Sytuacja Boca przed rewanżem w Belo Horizonte za dwa tygodnie jest wręcz optymalna. „Azul y Oro” w dwumeczu prowadzą dwiema bramkami, a ponadto nie stracili gola u siebie. Można śmiało rzec, iż półfinał elitarnego turnieju jest o krok.
Piąte konsekutywne zwycięstwo drużyny Barrosa Schelotto uwzględniając wszystkie oficjalnie czempionaty. Przy okazji vendetta na Brazylijczykach za domową wtopę 0:2 z Palmeiras w fazie grupowej CL 2018.
Kiedy ostatnio najpopularniejszy argentyński klub uczestniczył w kontynentalnych rozgrywkach dwa lata temu, wtedy odpadł właśnie na etapie półfinału Pucharu Wyzwolicieli sensacyjnie musząc uznać wyższość ekwadorskiego Independiente del Valle. Teraz jeśli nie padnie niespodzianka w rewanżu, Boca o finał zmierzy się z brazylijskim Palmeiras lub chilijskim Colo-Colo.
Boca Juniors [ARG] vs Cruzeiro [BRA] 2:0 (1:0)
Gole – Mauro Zárate (36′), Pablo Pérez (82′)

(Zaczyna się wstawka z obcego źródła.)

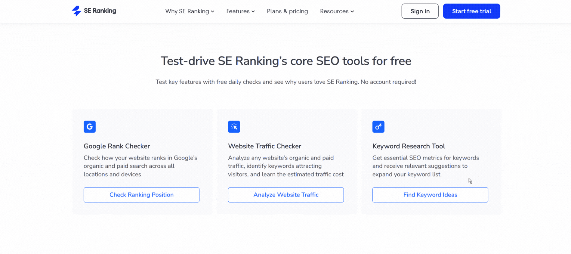Click the Google icon on Rank Checker card
The width and height of the screenshot is (571, 254).
[89, 127]
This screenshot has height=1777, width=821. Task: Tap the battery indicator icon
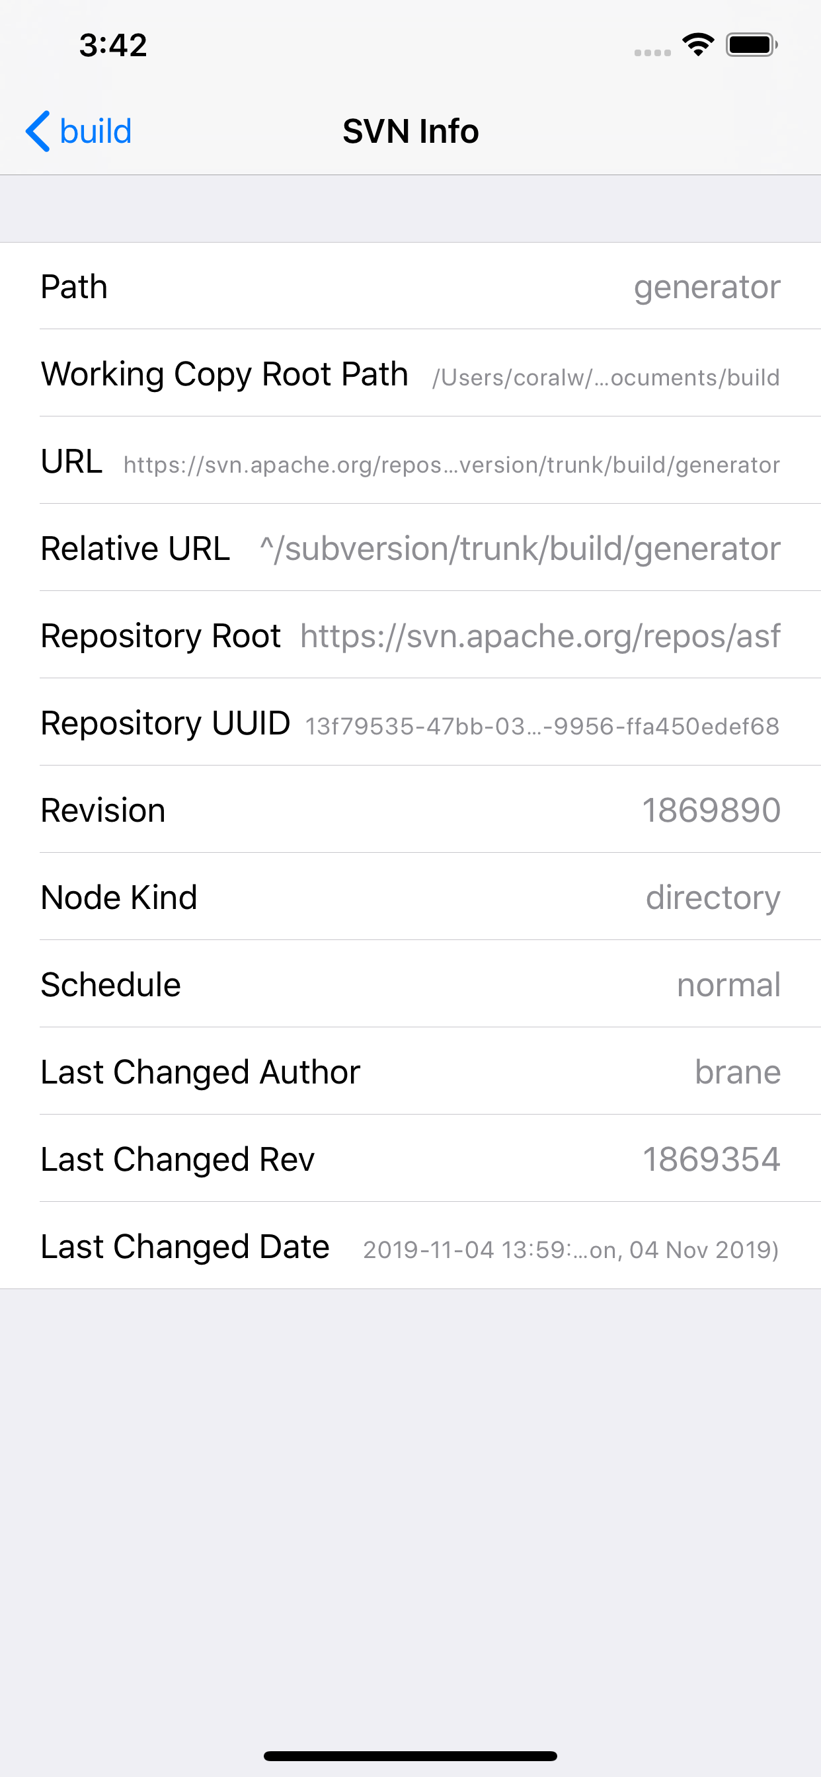(x=751, y=45)
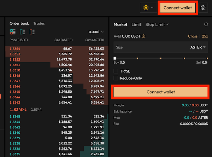Enable the TP/SL checkbox

click(x=116, y=71)
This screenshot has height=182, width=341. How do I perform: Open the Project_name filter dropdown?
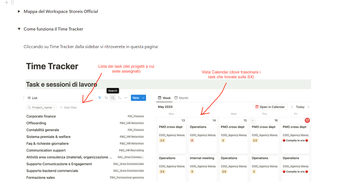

Skład Boca Juniors: Esteban Andrada – Leo Jara, Lisandro Magallán, Carlos Izquierdoz, Lucas Olaza – Pablo Pérez [C] (84′, Agustín Almendra), Wilmar Barrios – Nahitan Nández, Mauro Zárate (62′, Sebastián Villa), Cristian Pavón – Darío Benedetto (77′, Carlos Tévez – od 84′ [C])
Sędziował: Éber Aquino (Paragwaj)
Rewanż 4 października
W bieżącym półroczu mogą odbyć się aż cztery potyczki dwóch najwybitniejszych teamów kraju tanga – dwie w finale Libertadores, a do tego jedna na etapie półfinału Pucharu Argentyny oraz za pasem mamy jedną ligową.
23 września La Bombonera ugości Boca oraz River w ramach szóstej kolejki Superliga Argentina! Tym ciekawsze przed nami derby ze względu na to, iż giganci przystąpią do nich świeżo po swoich pucharowych bataliach.